CONSIGLIO DI STATO Sez. VI, 31/01/2006 (CC 25/10/2005), Sentenza n. 330

 

 

REPUBBLICA ITALIANA

IN NOME DEL POPOLO ITALIANO

 

N.330/2006
Reg.Dec.
N. 2360 Reg.Ric.
ANNO 2005I

Il Consiglio di Stato in sede giurisdizionale (Sezione Sesta) ha pronunciato la seguente


DECISIONE


sul ricorso in appello proposto da Comune di Sant’Anastasia in persona del Sindaco p.t. rappresentato e difeso dall'avv. Corrado Diaco e con questi elettivamente domiciliato presso l’avv. Alberto D’Auria in Roma via Calcutta n. 45;
contro
H3G SPA in persona del legale rappresentante p.t. rappresentato e difeso dall’avv. Prof. Marcello Clarich presso cui è elettivamente domiciliato in Roma, piazza di Monte Citorio n. 115;
per l'annullamento
della sentenza del Tribunale Amministrativo Regionale della Campania - Sezione Prima - n.16284 del 3 novembre 2004.
Visto il ricorso con i relativi allegati;
Visto l'atto di costituzione in giudizio di H3G SpA;
Viste le memorie prodotte dalle parti a sostegno delle rispettive difese;
Visti gli atti tutti della causa;
Alla pubblica udienza del 25 ottobre 2005 relatore il Consigliere Luciano Barra Caracciolo.
Uditi l’avv. Fantini per delega dell’avv. Diaco e l’avv. Clarich;
Ritenuto e considerato in fatto e in diritto quanto segue:


F A T T O


Con la sentenza in epigrafe, resa ai sensi dell’art. 26, comma 4, l. n.1034 del 1971, è stato accolto il ricorso proposto dalla H3G SPA avverso la nota del Sindaco del Comune di Sant’Anastasia con cui veniva negato il nulla osta paesistico per la realizzazione di un impianto di telefonia UMTS, sul lastrico solare di un edificio sito in via Mosè Coppola n.22 “…in quanto non rientra tra gli interventi ammissibili dal vigente P.T.P. e perché costituisce impatto ambientale, in conformità del parere espresso dalla Commissione edilizia integrata nella seduta del 26 aprile 2004”. Riteneva il Tar che fosse fondato il primo motivo di ricorso, atteso che gli impianti di telefonia mobile vanno ricompresi tra gli impianti tecnologici ed infrastrutturali la cui realizzazione era consentita dall’art.21 del P.T.P., anche in deroga alle norme e prescrizioni delle singole zone; accoglieva altresì il secondo motivo di ricorso, perché l’Amministrazione avrebbe dovuto motivare in modo più specifico l’incompatibilità dell’impianto con il paesaggio circostante, affermandosi solo un generico impatto ambientale, mentre si trattava di “un modestissimo manufatto tale da sfuggire a un osservatore di media attenzione anche per la presenza circostante di fabbricati più elevati e per nulla dotati di omogeneità stilistico formale preclusiva dell’inserimento di un piccolo corpo estraneo”.

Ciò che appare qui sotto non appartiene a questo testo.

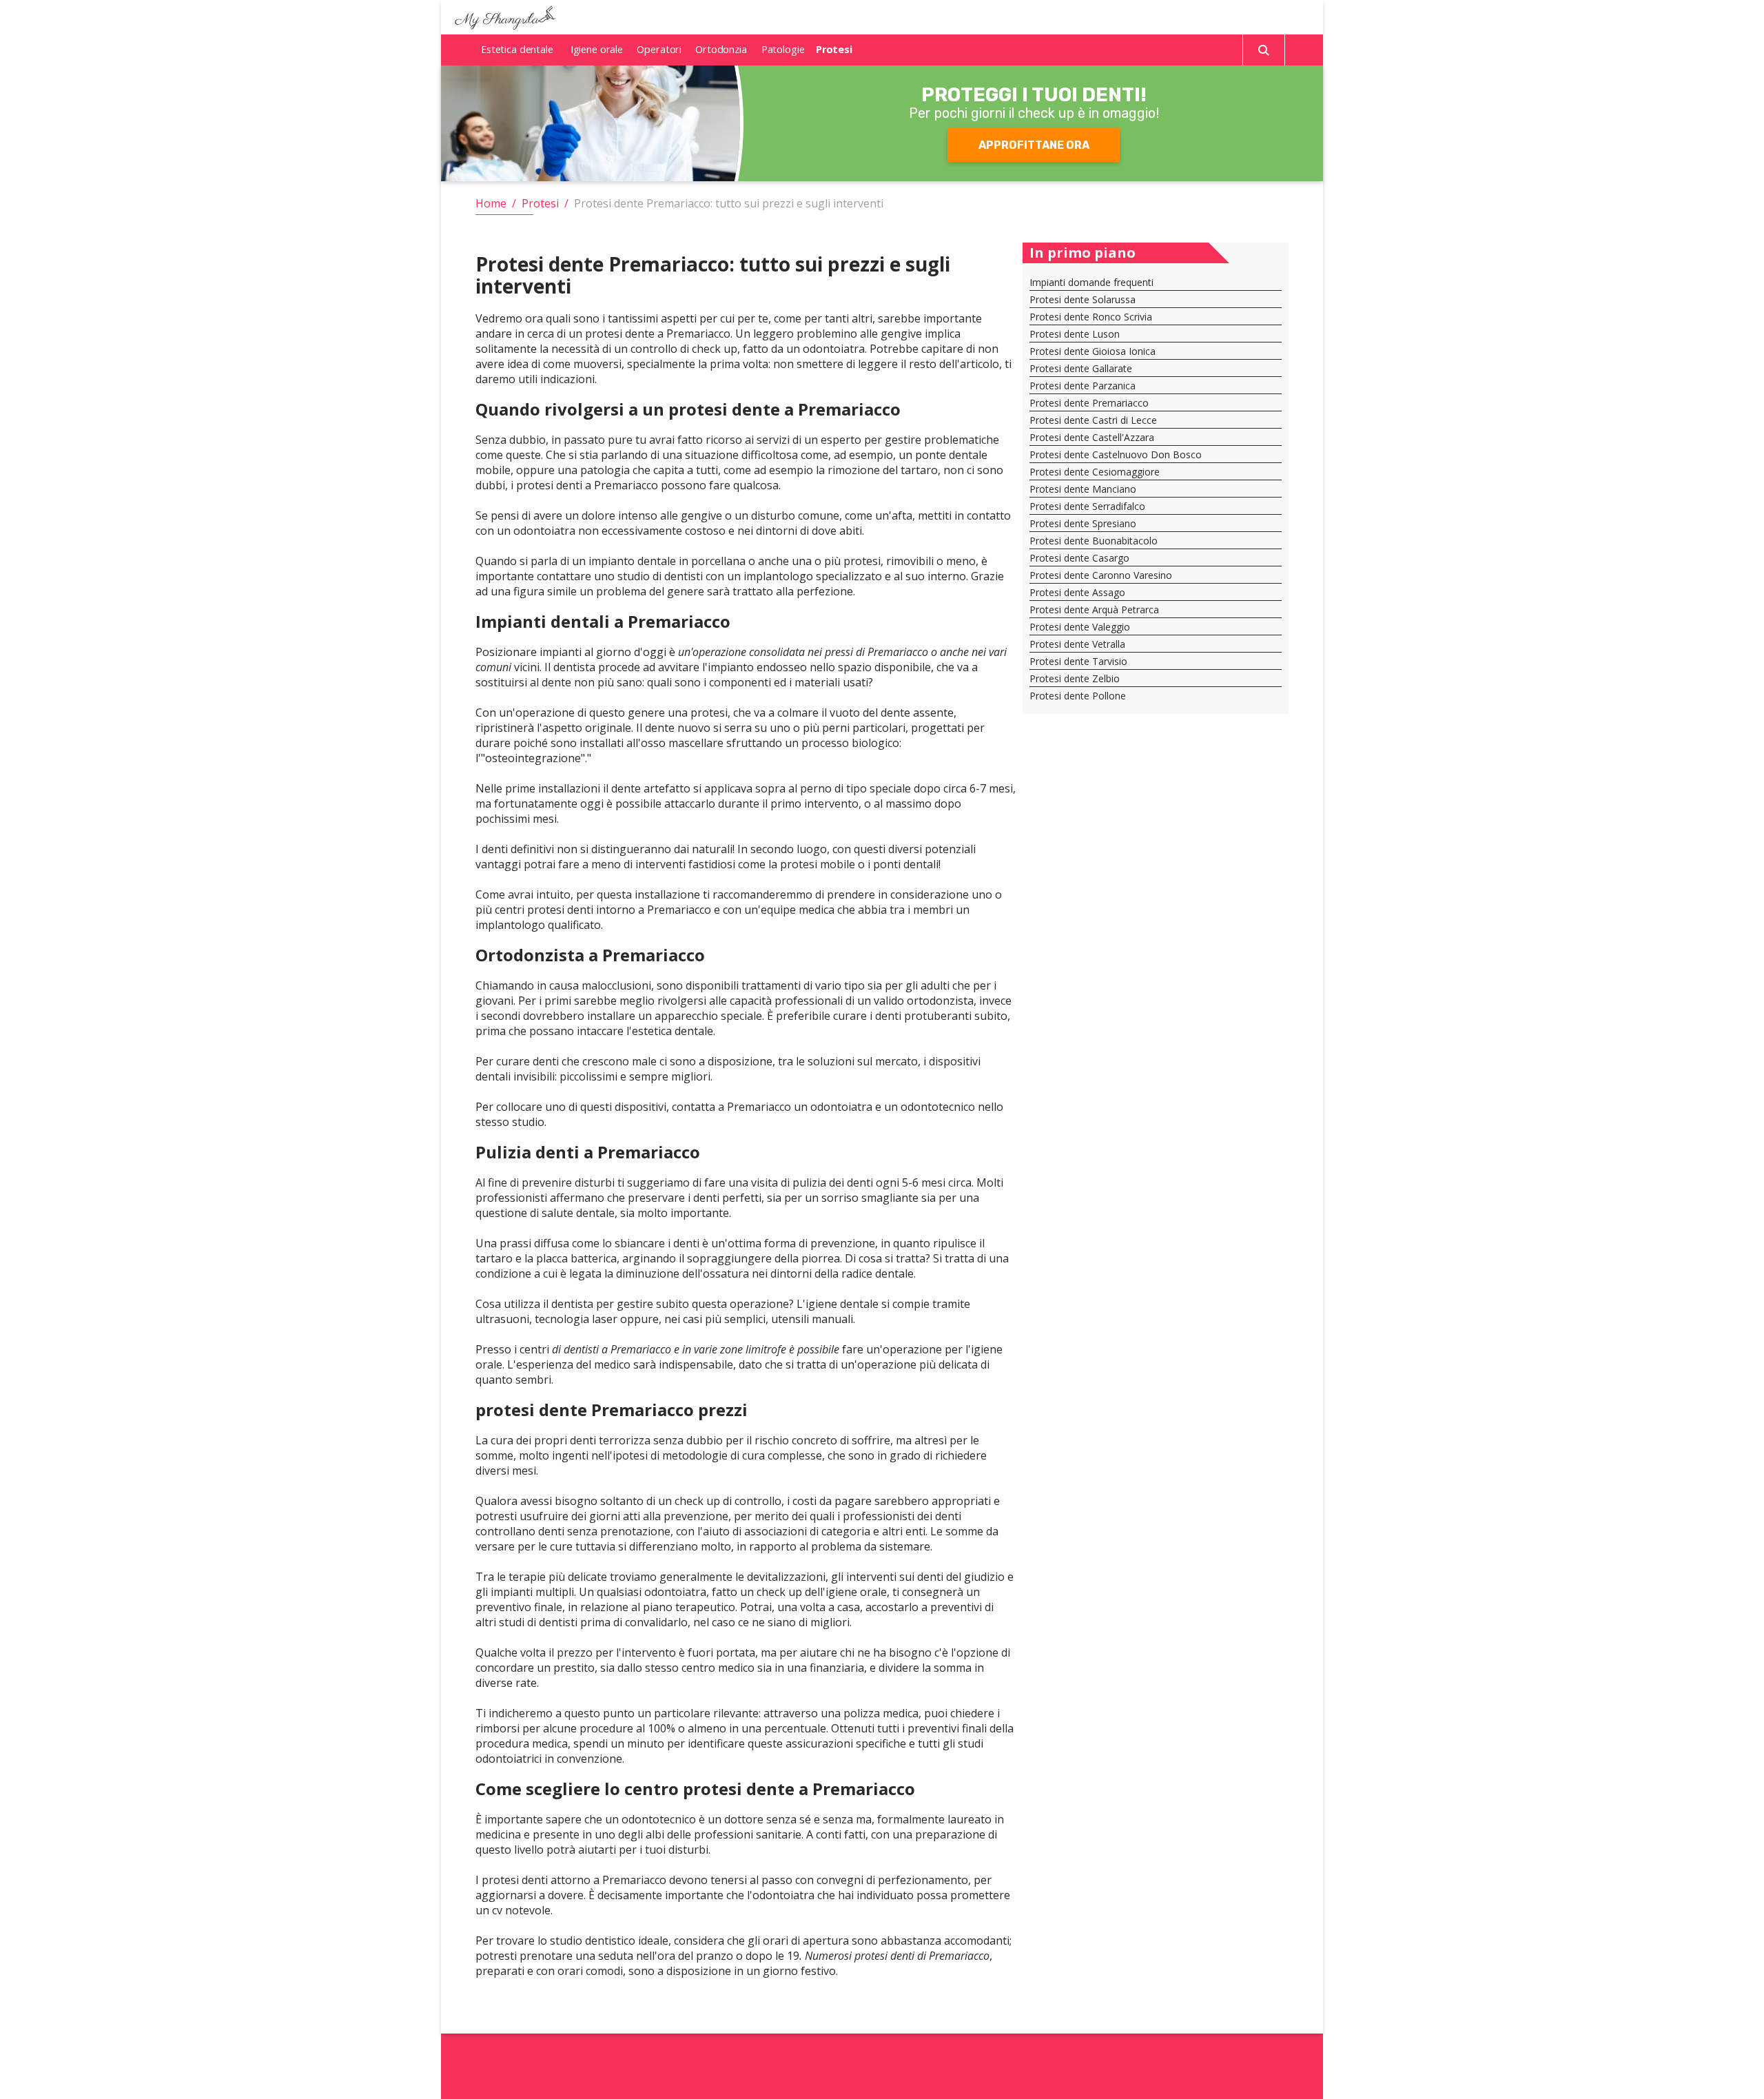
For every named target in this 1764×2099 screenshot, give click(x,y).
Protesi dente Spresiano (1082, 523)
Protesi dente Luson (1074, 333)
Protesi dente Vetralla (1077, 644)
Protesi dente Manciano (1082, 488)
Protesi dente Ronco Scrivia (1090, 316)
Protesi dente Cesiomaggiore (1094, 471)
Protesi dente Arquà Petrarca (1094, 609)
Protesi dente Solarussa (1082, 299)
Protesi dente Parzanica (1082, 385)
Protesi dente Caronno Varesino (1100, 575)
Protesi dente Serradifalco (1087, 506)
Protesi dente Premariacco (1089, 402)
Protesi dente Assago (1077, 592)
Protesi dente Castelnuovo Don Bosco (1115, 454)
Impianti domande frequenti (1091, 282)
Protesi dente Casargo (1079, 557)
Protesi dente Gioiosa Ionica (1092, 351)
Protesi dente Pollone (1077, 695)
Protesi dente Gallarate (1080, 368)
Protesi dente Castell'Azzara (1091, 437)
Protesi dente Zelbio (1074, 678)
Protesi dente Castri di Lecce (1093, 420)
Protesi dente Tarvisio (1078, 661)
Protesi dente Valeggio (1079, 626)
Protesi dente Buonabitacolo (1093, 540)
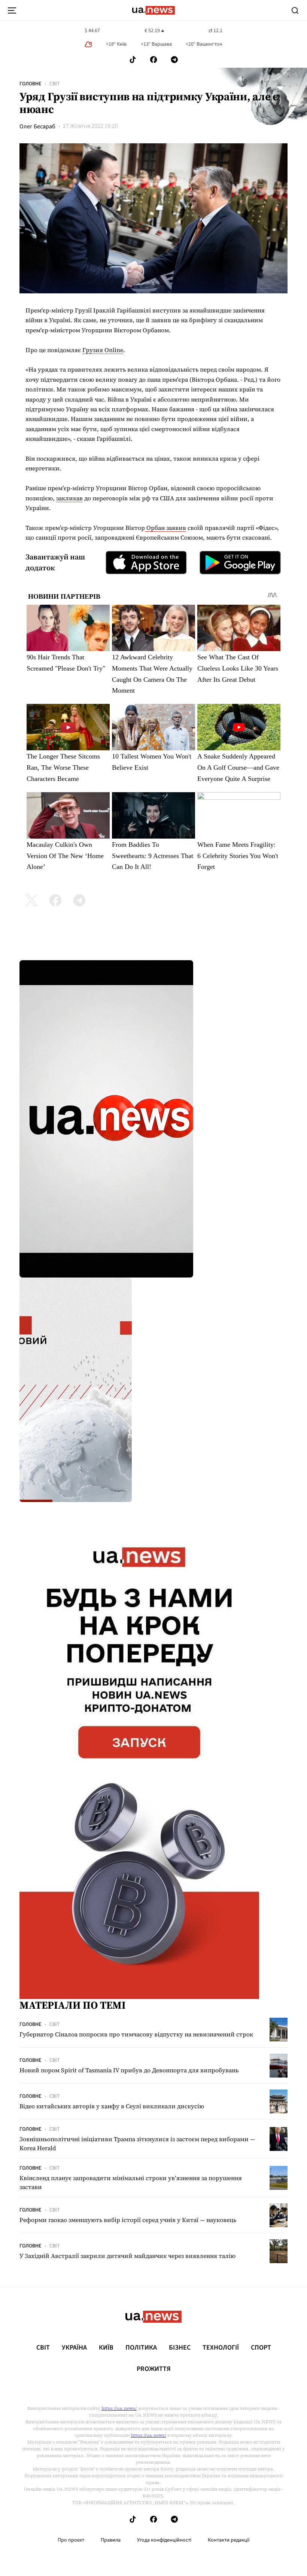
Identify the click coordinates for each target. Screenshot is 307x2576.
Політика (141, 2347)
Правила (111, 2540)
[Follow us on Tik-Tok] (132, 59)
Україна (74, 2347)
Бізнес (180, 2347)
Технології (221, 2347)
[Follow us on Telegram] (174, 59)
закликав (69, 498)
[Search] (295, 10)
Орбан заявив (165, 528)
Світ (54, 84)
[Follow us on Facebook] (153, 59)
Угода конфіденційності (164, 2540)
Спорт (261, 2347)
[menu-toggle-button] (11, 10)
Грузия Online (102, 350)
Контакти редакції (229, 2540)
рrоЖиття (154, 2369)
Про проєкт (71, 2540)
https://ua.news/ (119, 2408)
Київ (106, 2347)
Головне (30, 84)
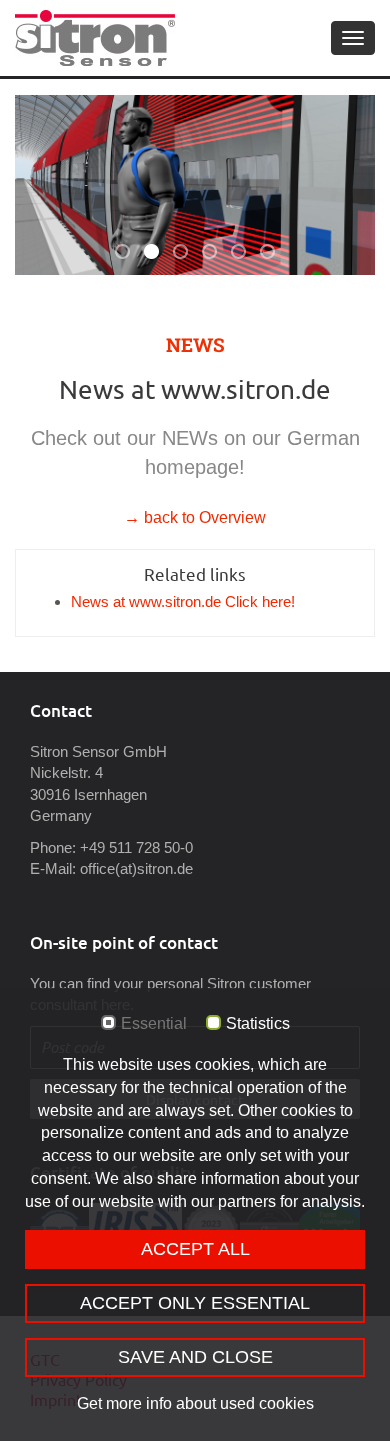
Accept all (195, 1249)
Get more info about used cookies (195, 1403)
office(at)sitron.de (136, 868)
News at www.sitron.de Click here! (183, 601)
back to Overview (203, 517)
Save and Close (195, 1357)
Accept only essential (195, 1303)
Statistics (258, 1023)
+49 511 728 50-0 (136, 847)
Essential (154, 1023)
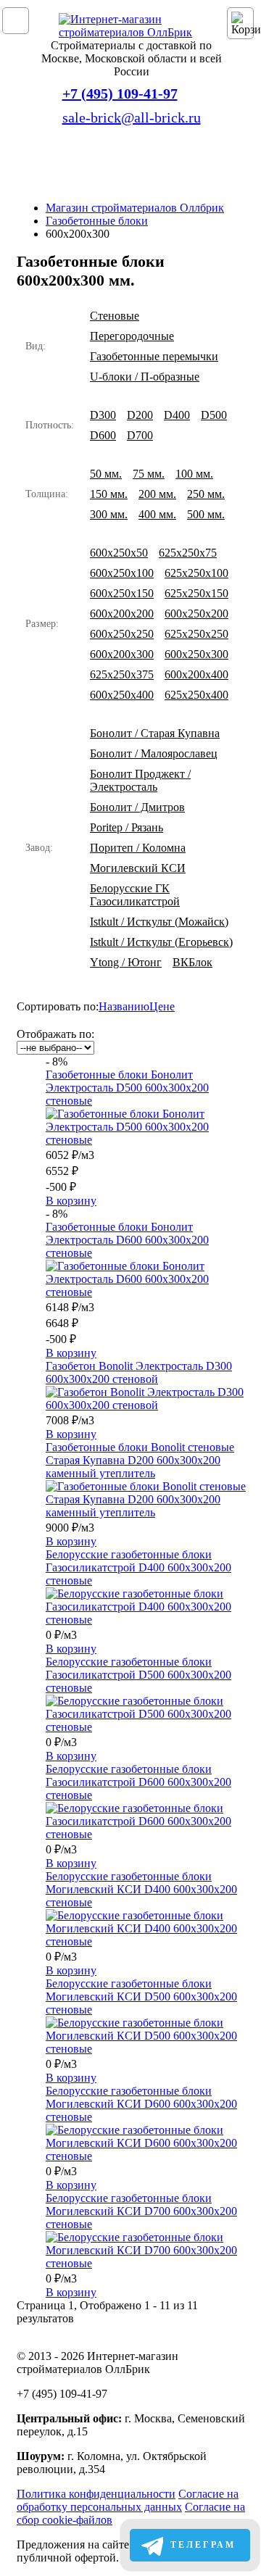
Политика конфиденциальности (96, 2494)
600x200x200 (122, 613)
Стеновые (114, 315)
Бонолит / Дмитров (137, 807)
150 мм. (109, 494)
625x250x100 (196, 573)
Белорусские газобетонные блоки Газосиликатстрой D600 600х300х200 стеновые (138, 1782)
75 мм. (149, 474)
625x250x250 (196, 634)
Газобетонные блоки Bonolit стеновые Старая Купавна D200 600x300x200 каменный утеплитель (140, 1460)
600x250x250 (122, 634)
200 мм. (157, 494)
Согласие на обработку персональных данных (128, 2500)
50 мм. (106, 474)
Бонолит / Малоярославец (154, 753)
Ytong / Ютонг (126, 962)
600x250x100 (122, 573)
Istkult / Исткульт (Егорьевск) (161, 942)
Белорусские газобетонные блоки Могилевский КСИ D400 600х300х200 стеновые (141, 1889)
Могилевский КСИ (138, 868)
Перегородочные (132, 336)
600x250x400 (122, 695)
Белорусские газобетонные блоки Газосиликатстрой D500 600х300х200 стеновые (138, 1674)
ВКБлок (192, 962)
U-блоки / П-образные (144, 376)
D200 (140, 415)
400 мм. (157, 514)
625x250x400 (196, 695)
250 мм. (206, 494)
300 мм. (109, 514)
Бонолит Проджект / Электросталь (140, 780)
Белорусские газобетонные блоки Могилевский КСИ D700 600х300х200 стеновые (141, 2211)
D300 (103, 415)
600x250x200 (196, 613)
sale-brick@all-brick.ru (131, 117)
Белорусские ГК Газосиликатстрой (135, 894)
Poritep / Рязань (126, 827)
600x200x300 (122, 654)
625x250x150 (196, 593)
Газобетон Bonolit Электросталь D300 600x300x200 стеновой (139, 1372)
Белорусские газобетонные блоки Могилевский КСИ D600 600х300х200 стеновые (141, 2104)
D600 (103, 435)
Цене (162, 1006)
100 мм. (194, 474)
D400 (177, 415)
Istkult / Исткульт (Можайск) (159, 921)
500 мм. (206, 514)
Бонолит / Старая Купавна (155, 733)
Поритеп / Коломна (138, 848)
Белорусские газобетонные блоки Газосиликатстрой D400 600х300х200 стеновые (138, 1567)
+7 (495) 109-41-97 (120, 93)
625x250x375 (122, 674)
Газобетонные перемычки (154, 356)
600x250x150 (122, 593)
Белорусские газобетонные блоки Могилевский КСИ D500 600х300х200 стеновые (141, 1996)
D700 (140, 435)
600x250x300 (196, 654)
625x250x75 (188, 553)
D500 (214, 415)
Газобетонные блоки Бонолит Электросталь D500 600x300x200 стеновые (127, 1087)
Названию (124, 1006)
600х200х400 (196, 674)
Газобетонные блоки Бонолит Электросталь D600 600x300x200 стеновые (127, 1240)
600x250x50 (119, 553)
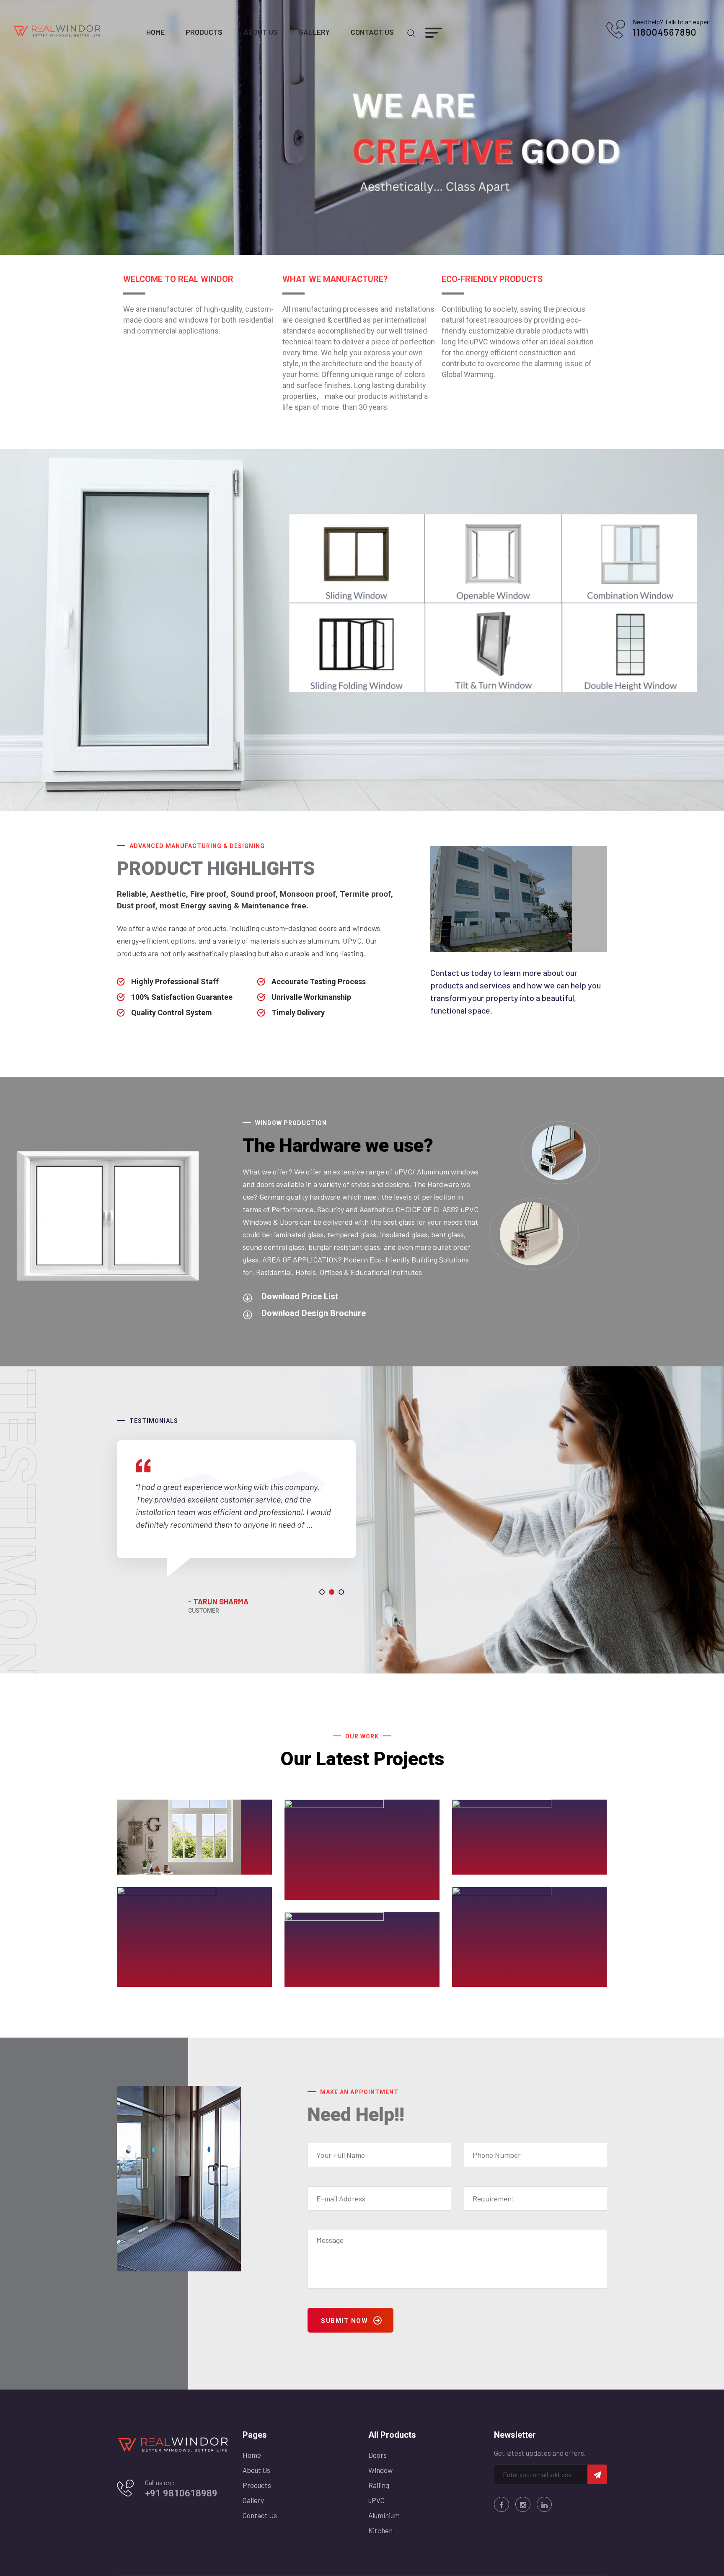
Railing (378, 2485)
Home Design (493, 1980)
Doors (377, 2455)
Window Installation (171, 1868)
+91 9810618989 (181, 2493)
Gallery (314, 31)
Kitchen (380, 2530)
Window (380, 2470)
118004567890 (664, 32)
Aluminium (384, 2515)
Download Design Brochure (313, 1313)
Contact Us (372, 31)
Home (155, 31)
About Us (260, 31)
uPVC (376, 2500)
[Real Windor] (57, 30)
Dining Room (157, 1980)
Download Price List (299, 1296)
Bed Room (319, 1893)
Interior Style (325, 1981)
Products (204, 31)
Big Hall (481, 1868)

Appella il Comune deducendo i seguenti motivi:
1. La zona interessata dall’installazione rientra in pieno centro storico cittadino, in zona classificata di Recupero urbanistico edilizio e di Restauro paesistico ambientale- RUA- dall’art.13 del PTP dei Comuni vesuviani, che prevede l’assoluto divieto di interventi che comportino l’incremento dei volumi esistenti. L’opera in questione non è irrilevante da un punto di vista urbanistico, non essendo né precaria né priva di impatto estetico ambientale (si tratterebbe di un finto camino in vetroresina dell’altezza di circa 6 mt, con una sezione di 1mq., da apporre sul terrazzo di un immobile sito in zona densamente abitata). Dunque, l’atto impugnato è congruamente motivato dal contrasto con i valori ambientai e paesaggistici concretamente tutelati con la normativa del PTP per la zone RUA, che vieta l’edificazione privata. Inoltre, l’istanza presentata da H3G non è conforme a quanto previsto dall’art.87 D.lgs.259\2003, non essendo corredata da tutta la documentazione richiesta dalla previsione normativa, onde consentire una corretta valutazione dell’impatto ambientale. Questo va valutato non solo sotto il profilo urbanistico-edilizio, ma anche sotto quello sanitario e di tutela della salute, di inderogabile competenza dell’ente locale.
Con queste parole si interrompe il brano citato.